Способности передались Герду по материнской линии, соответственно именно ею он и занялся, хотя при иных обстоятельствах ему бы и в голову такого не пришло. И вот что по итогу ему удалось раскопать. Выяснилась весьма загадочная подробность: у него в роду по матери в принципе были одни женщины. Мужчины привносили в него только свои фамилии и семя, а рождались от них одни девочки. Исключение составили сам Герд и те самые братья-близнецы, о которых упоминала Олва. Выходило, что несмотря на то, что способности передавались по женской линии, проявлялись они именно у мужчин. Герд с грустью подумал о том, что по его линии гены уже не передадутся, ибо он – это было решено, едва ему исполнилось двенадцать – жениться и заводить детей категорически не намеревался. А значит, единственной надеждой удивительных генов их семьи оставалась только его еще не рожденная сестра.
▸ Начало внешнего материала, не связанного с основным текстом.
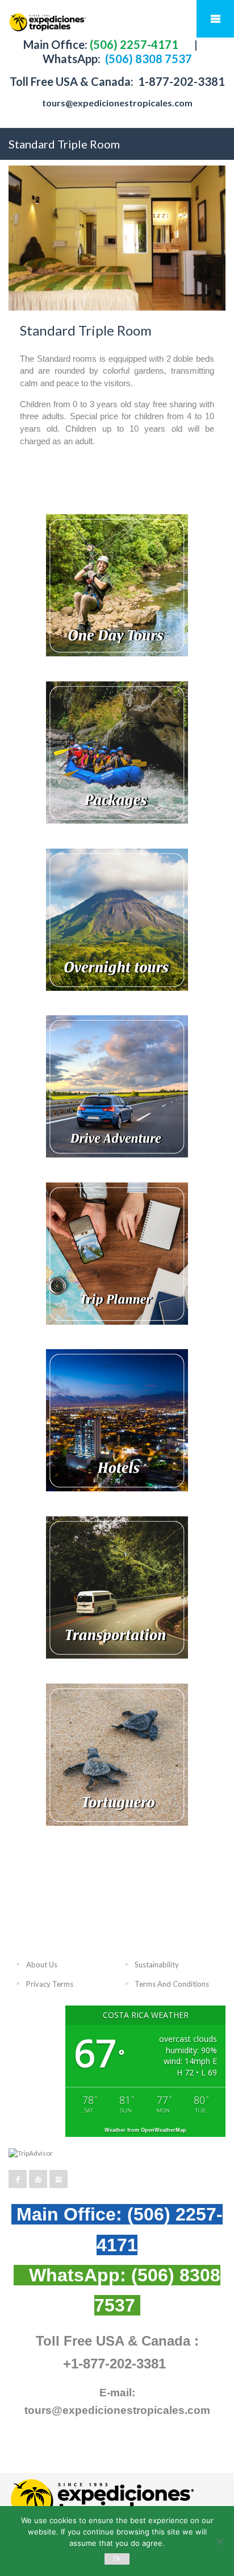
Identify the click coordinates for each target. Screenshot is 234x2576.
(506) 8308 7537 (147, 58)
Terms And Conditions (172, 1983)
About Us (41, 1964)
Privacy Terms (49, 1983)
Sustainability (157, 1964)
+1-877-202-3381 (114, 2363)
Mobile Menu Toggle (215, 19)
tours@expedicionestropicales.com (117, 102)
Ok (117, 2558)
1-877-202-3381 (180, 81)
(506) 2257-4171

Герд сосредоточился на братьях. Звали их Мика и Габор, и представляли они собой тупиковую ветвь – ни жен, ни детей. Известно о них было непростительно мало. Они упоминались уже в первой переписи Бабила наряду с их матерью, а вот отец был неизвестен. Родились они еще до коллапса, и на момент катастрофы им стукнуло по пятнадцать лет. Герда бросило в жар от такого совпадения, в начале июня ему самому исполнялось пятнадцать. А на момент образования государства и проведения переписи им уже было по тридцать три, и тут они неожиданно исчезали со сцены. Совершенно. Как корова языком слизала, сказала бы Олва. Их мать, вышедшая в Бабиле во второй, а, может, и в первый раз замуж, родила после них еще только одного ребенка – дочь, которая впоследствии стала прабабкой бабки Олвы и Геры и прожила до глубокой старости. Эта линия дальше отслеживалась без проблем, но вот близнецы… О них сразу после поступления на учет больше не было никаких данных. И никаких намеков на их способности, в личных делах упоминалось только, что до коллапса, еще в школе, один из братьев, который Мика, увлекался единоборствами, а другой, Габор соответственно, тяготел к истории и литературе. Все.
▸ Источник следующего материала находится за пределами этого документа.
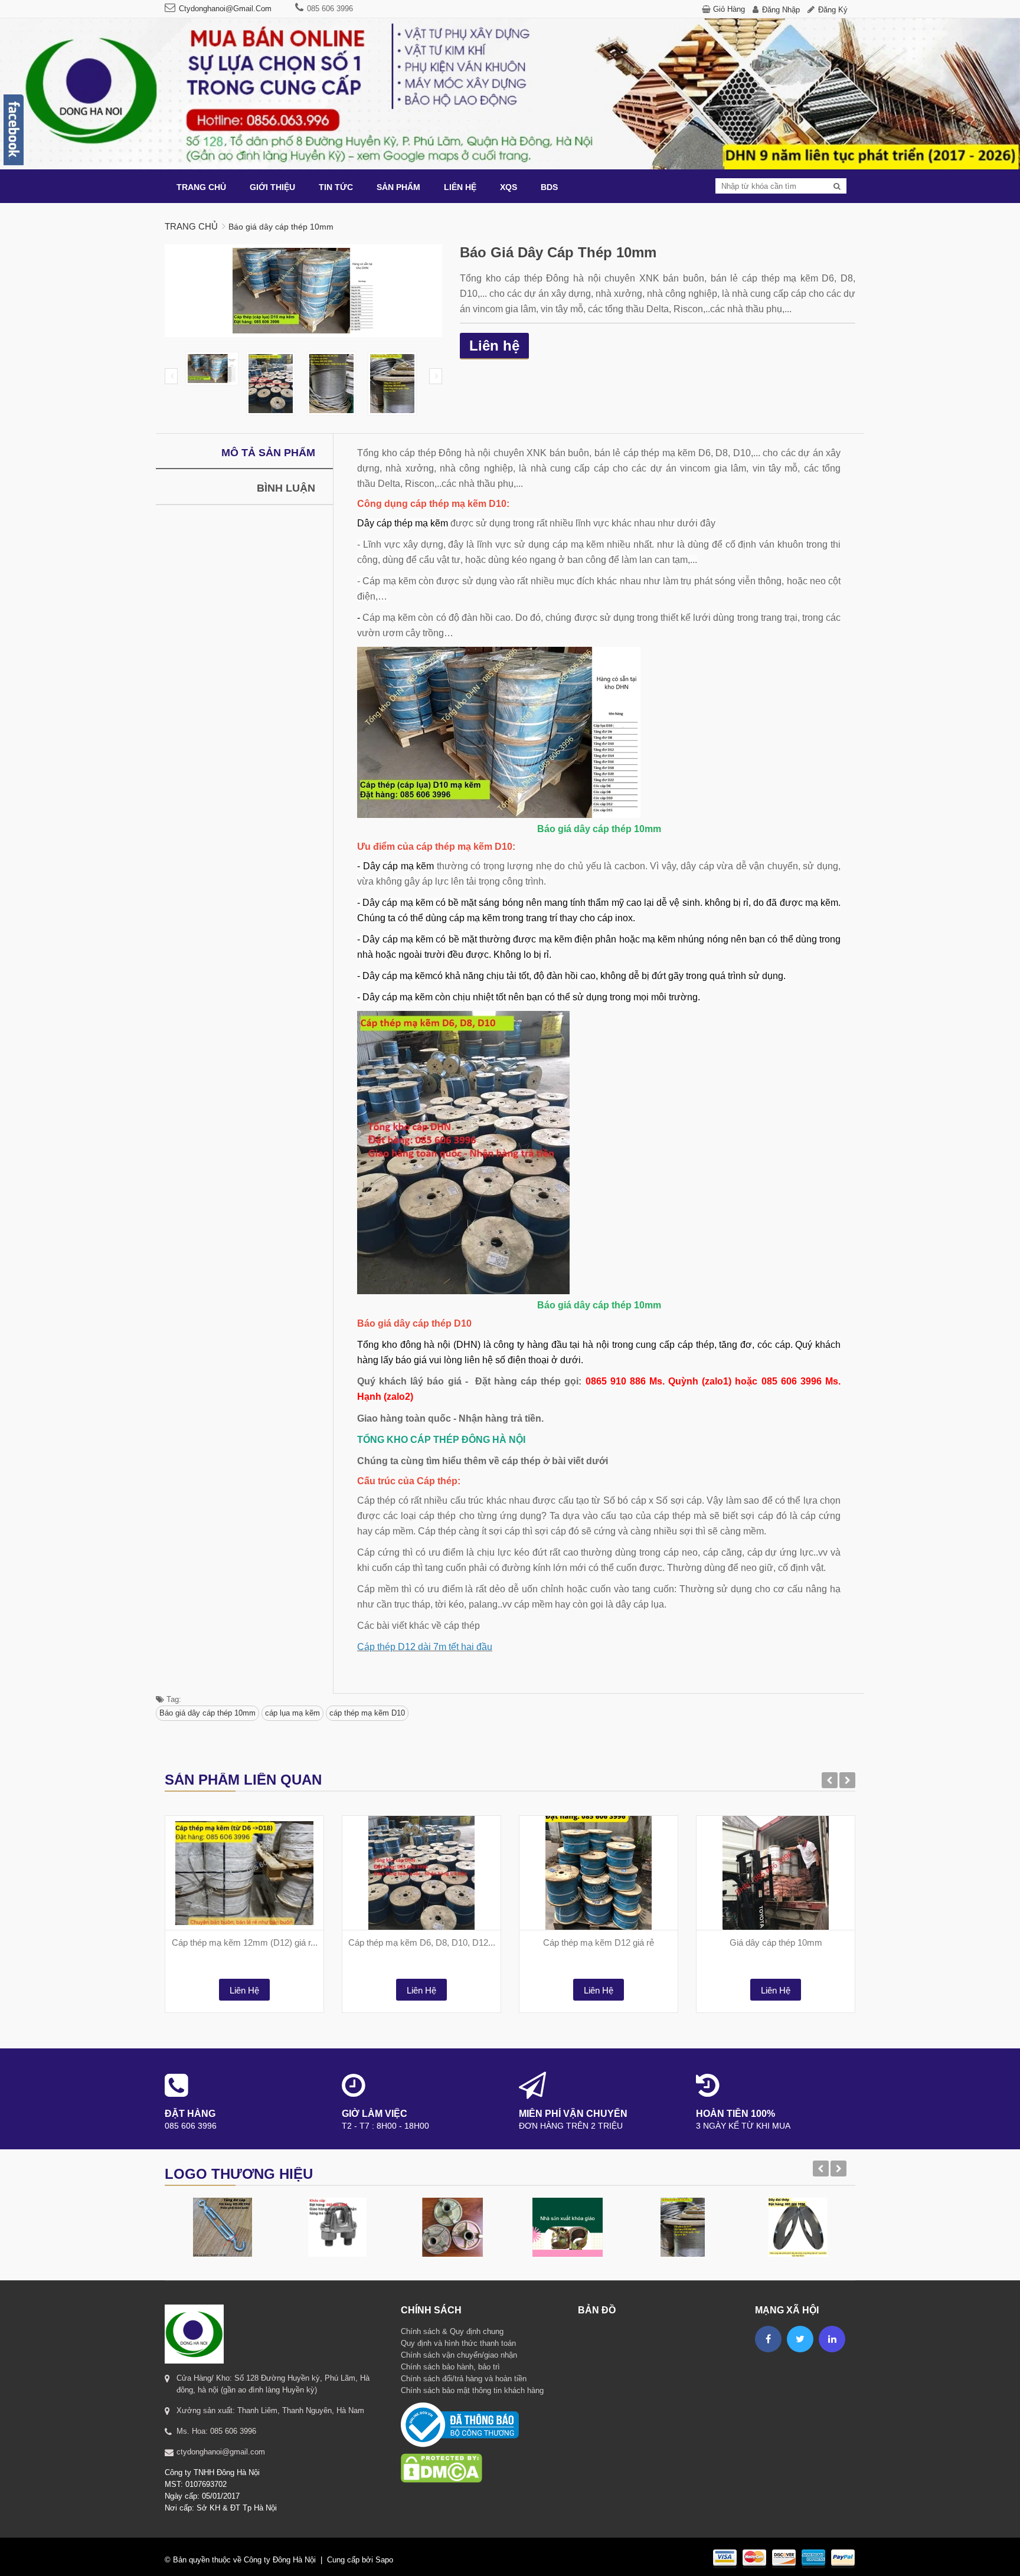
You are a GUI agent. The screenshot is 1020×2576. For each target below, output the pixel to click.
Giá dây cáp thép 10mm (776, 1942)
Но куда же они могли подеваться? Герд точно знал, никто просто так из Бабила пропасть не мог. Если только в самом начале, пока диктатура не успела разгуляться? Или все-таки они каким-то образом обнаружили себя и свои способности, их поймали и что-то с ними сделали? Об этом история умалчивала.
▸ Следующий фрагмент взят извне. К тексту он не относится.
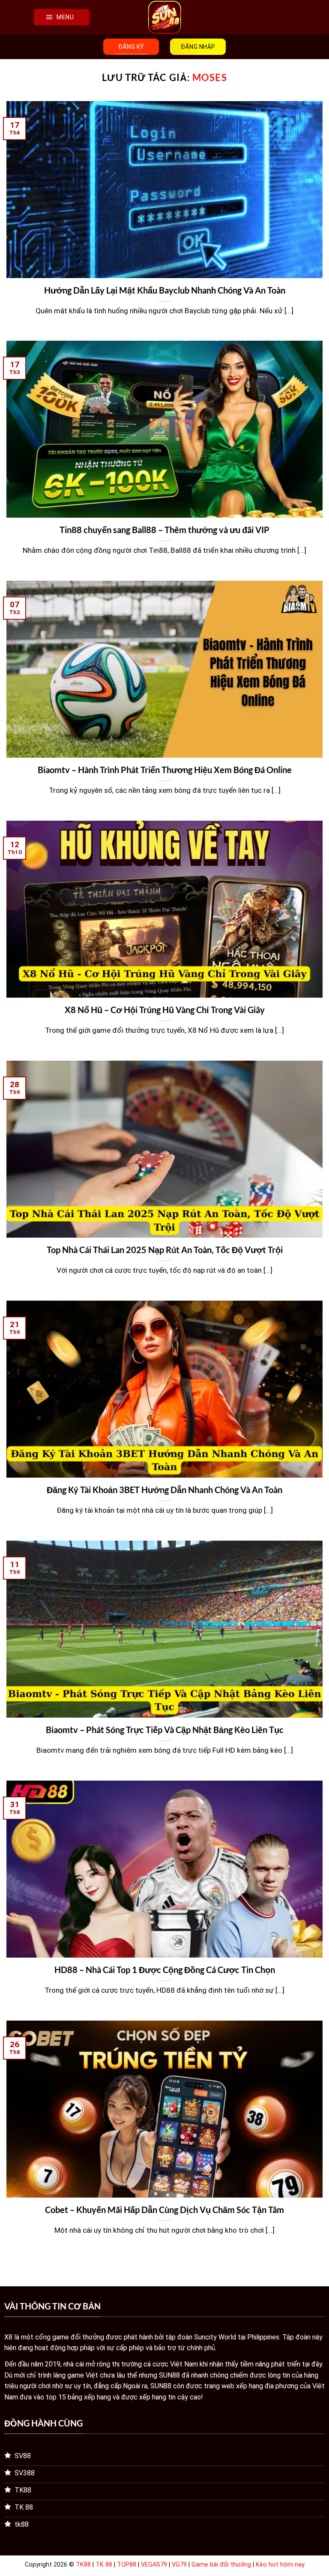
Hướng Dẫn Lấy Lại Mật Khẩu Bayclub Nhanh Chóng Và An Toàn (164, 290)
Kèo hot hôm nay (280, 2564)
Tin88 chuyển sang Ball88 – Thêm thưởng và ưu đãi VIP (164, 530)
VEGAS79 (154, 2564)
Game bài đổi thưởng (221, 2564)
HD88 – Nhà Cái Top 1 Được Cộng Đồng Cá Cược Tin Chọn (164, 1969)
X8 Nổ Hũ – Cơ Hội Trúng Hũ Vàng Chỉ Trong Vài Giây (165, 1010)
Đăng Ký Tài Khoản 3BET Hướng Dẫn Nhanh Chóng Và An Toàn (164, 1489)
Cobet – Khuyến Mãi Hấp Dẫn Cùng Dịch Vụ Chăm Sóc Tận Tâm (164, 2209)
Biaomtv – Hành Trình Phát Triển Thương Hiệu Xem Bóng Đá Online (165, 770)
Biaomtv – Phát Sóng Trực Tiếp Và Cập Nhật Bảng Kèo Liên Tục (165, 1729)
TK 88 (104, 2564)
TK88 (83, 2564)
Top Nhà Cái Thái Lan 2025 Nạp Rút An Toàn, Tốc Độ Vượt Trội (165, 1250)
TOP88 (126, 2564)
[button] (62, 17)
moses (209, 77)
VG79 (179, 2564)
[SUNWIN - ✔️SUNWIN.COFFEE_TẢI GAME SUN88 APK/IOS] (164, 17)
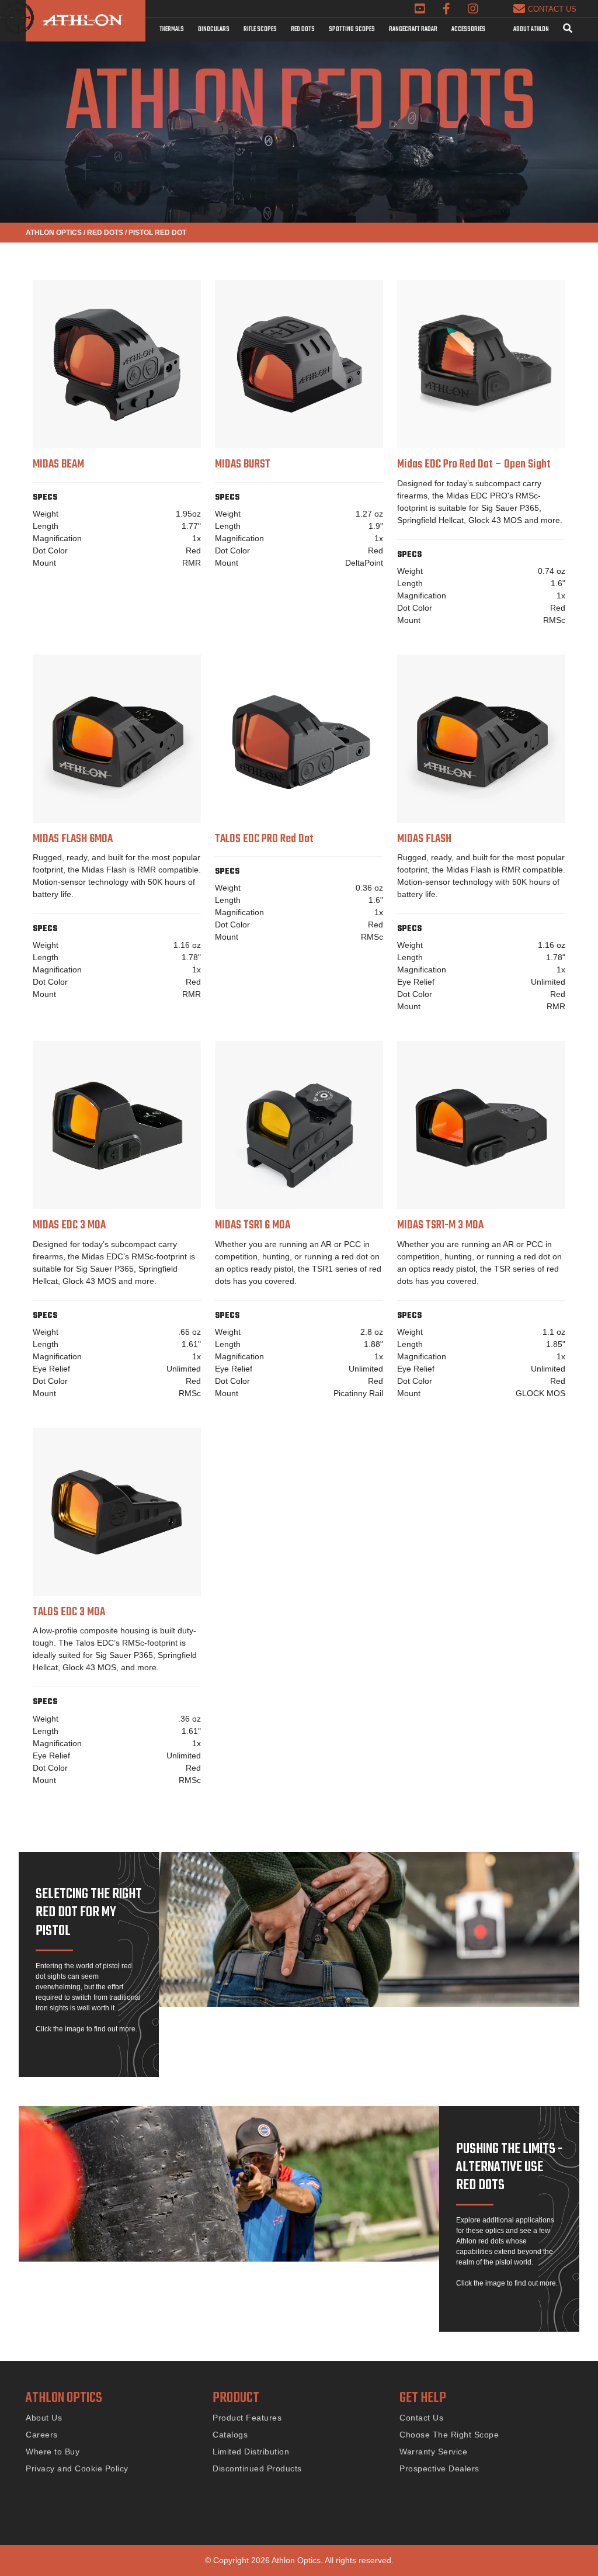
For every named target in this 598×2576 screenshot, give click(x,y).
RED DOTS (105, 232)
Ах да, Герд не сразу заметил, но в их личных делах еще упоминалось, что имена, Мика и Габор, не были их настоящими именами, полученными при рождении. Братья сменили свои имена при получении гражданства Бабила. Но это была частая практика того времени: новый мир, новое государство, новый ты; так что сам по себе этот факт еще ни о чем не говорил. Прежние имена в анналах не сохранились. Герд нервно жевал губы и барабанил пальцами по клавиатуре, размышляя обо всем этом и терзаясь плохими предчувствиями, или как это назвать по отношению к тому, что уже давным-давно произошло.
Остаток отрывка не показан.